1. God wants you to be happy to dash babies against the rocks.

I have always thought this was the worst verse in the bible, and my opinion remains unchanged.

“O daughter Babylon, you devastator! Happy shall they be who pay you back what you have done to us! Happy shall they be who take your little ones and dash them against the rock!”(Psalm 137:8–9 NRSV)

God was not merely saying that regrettable collateral damage might occur during wartime. He said believers should be happy — some translations say “blessed” — to kill innocent babies of those who are keeping you from worshipping your own god.

• • •

Anyone who claims to admire and worship the biblical God has either abandoned all sense of moral judgment or has never actually read the Old Testament. Since most believers are good people, I prefer to assume the latter. I think the world would be a much better place if people would actually read the book.
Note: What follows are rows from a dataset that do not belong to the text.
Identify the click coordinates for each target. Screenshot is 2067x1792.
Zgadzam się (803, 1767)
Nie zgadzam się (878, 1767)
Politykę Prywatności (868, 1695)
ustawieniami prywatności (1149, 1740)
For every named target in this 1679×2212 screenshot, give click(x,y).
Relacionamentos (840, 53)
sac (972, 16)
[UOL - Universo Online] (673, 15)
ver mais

A.A. Milne, author of Winnie the Pooh, said: “The Old Testament is responsible for more atheism, agnosticism, disbelief — call it what you will — than any book ever written; it has emptied more churches than all the counterattractions of cinema, motor bicycle and golf course.”

Before we can cure an illness we have to diagnose it. Please, let’s read the Old Testament, and then excise the cancer from our lives.